##### DATA

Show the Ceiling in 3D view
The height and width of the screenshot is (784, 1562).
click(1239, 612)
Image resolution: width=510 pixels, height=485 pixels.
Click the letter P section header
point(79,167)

##########

[ABOUT THIS TASK] The output should be a character-exact copy of all entries.

[RESPONSE TO THE TASK]
Show the Ceiling in 3D view
The height and width of the screenshot is (784, 1562).
click(1239, 612)
Image resolution: width=510 pixels, height=485 pixels.
Click the letter P section header
point(79,167)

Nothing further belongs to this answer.